Fecha: 31 de octubre de 2021
Cuando hablamos de “Sínodo” usamos con frecuencia la palabra “nosotros”. Damos por supuesto su significado, pero, si vamos preguntando qué queremos decir, seguramente no hallaríamos pleno acuerdo. Sínodo universal quiere decir, el camino que hace toda la Iglesia dando presencia, voz y colaboración a todos sus miembros, de cualquier cultura, condición social, tradición, mentalidad, situación o responsabilidad en el Pueblo de Dios.
La pregunta siguiente, lógica y necesaria, sería: ¿y quién es miembro de la Iglesia, para que le reconozcamos presencia, voz, participación? Una cuestión inquietante, que ha motivado grandes reflexiones, pero que no se suele plantear en nuestra predicación o en diálogos y acciones pastorales: en este terreno está viva, aun sin reconocerlo. Muchas veces se responde en silencio, sin demasiada reflexión, cuando se piensa: “lo que dice éste o aquél no tiene razón, no está de acuerdo con el Evangelio de Jesús, no hay que hacerle caso…” No llegamos a decir que está excluido del “nosotros de la Iglesia”, pero, al no reconocer en él algo del Espíritu, sí le estamos excluyendo de hecho. En definitiva, ¿a quién ponemos el micrófono?; ¿a quién hemos de escuchar?
El Catecismo de la Iglesia Católica dice que es miembro de la Iglesia el que tiene fe en Jesucristo y se bautiza. Podría elaborarse entonces una “lista”.
Pero sobre “la lista” Jesús nos dejó dos respuestas aparentemente contradictorias: “dejadle, quien no está contra nosotros (aunque no venga con nosotros), está con nosotros” (Mc 9,40); y también, “quien no está conmigo, está contra mí” (Mt 12,30).
Una cosa es clara: lo esencial es estar con Él. Aceptemos, pues, que Jesucristo y su Espíritu sean absolutamente libres y no se sujeten a la lista “oficial”.
Pero también nos mandó Jesús que sepamos discernir, como se discierne un árbol de otro por sus frutos, pues no todo lo que aparece como bueno lo es realmente (cf. Mt 7,1). En este sentido podemos decir lo del refrán: ni son todos los que están, ni están todos los que son.
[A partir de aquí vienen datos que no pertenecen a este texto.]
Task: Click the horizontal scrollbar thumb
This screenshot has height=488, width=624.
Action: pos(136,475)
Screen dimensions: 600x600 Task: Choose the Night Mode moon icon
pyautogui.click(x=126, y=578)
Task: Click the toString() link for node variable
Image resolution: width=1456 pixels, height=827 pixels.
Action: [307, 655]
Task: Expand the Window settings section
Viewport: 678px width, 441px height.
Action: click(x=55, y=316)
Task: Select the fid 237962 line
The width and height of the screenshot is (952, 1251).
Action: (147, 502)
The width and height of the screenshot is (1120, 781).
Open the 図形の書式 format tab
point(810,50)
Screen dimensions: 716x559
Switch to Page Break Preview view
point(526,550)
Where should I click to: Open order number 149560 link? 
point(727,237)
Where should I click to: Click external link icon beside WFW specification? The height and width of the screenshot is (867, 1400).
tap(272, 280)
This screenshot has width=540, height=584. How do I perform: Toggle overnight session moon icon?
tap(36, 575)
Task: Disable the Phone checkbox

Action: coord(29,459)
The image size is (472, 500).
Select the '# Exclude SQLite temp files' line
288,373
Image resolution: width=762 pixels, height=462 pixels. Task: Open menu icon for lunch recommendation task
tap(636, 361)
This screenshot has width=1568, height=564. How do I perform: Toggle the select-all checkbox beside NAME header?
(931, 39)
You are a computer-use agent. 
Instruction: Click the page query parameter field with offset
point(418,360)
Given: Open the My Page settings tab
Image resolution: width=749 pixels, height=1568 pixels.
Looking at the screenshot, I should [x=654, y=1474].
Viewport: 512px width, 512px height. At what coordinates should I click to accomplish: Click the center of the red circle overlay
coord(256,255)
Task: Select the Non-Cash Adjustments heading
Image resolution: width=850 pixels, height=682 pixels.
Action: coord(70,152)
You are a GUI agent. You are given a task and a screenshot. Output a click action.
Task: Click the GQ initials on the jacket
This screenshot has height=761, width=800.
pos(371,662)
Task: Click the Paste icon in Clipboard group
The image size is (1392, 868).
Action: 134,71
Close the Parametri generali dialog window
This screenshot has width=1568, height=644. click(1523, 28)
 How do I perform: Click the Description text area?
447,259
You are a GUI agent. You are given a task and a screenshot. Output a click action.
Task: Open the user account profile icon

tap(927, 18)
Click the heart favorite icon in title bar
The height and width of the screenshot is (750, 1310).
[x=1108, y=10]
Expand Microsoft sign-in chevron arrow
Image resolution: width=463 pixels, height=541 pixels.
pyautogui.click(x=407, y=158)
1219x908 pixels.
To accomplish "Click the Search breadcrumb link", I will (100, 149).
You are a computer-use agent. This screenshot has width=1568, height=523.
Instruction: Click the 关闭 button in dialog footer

En consecuencia, la sinodalidad no es idéntica a la democracia. La democracia es el poder del pueblo, de todo el pueblo, por el mero hecho de existir, cada uno, como ciudadano. La sinodalidad no es ningún ejercicio de poder en este sentido, ni el simple respeto a un pretendido “derecho” a decidir, sino la participación orgánica de todos los que están con Cristo, en la marcha de la Iglesia (la base del derecho que reconoce el Código de Derecho canónico a todos los bautizados no es exactamente la de un régimen democrático).
Según esto, haré caso gustosamente a la palabra y el consejo, por ejemplo, de un Carlos de Foucauld, de la Hna Teresa de Calcuta o del Cardenal Newman (por citar testigos diversos), no porque sean más inteligentes, sabios, hábiles o poderosos, sino porque veo en ellos presencia de Cristo. Descubro en ellos el modo de pensar, los criterios de vida, la manera de amar, propios de Cristo, es decir, de su Espíritu.
¿Podría darse este Espíritu en personas fuera de los límites visibles de la Iglesia, es decir, entre los que dicen no creer, o creer “a su modo”? Es posible, pero hablando normalmente, quien se ha convertido a Cristo, confronta su vida cada día con la suya y se esfuerza por ser consecuente, siempre será para nosotros un eco fiable del Espíritu. A nuestros ojos será un verdadero maestro – testigo, a quien hay que escuchar.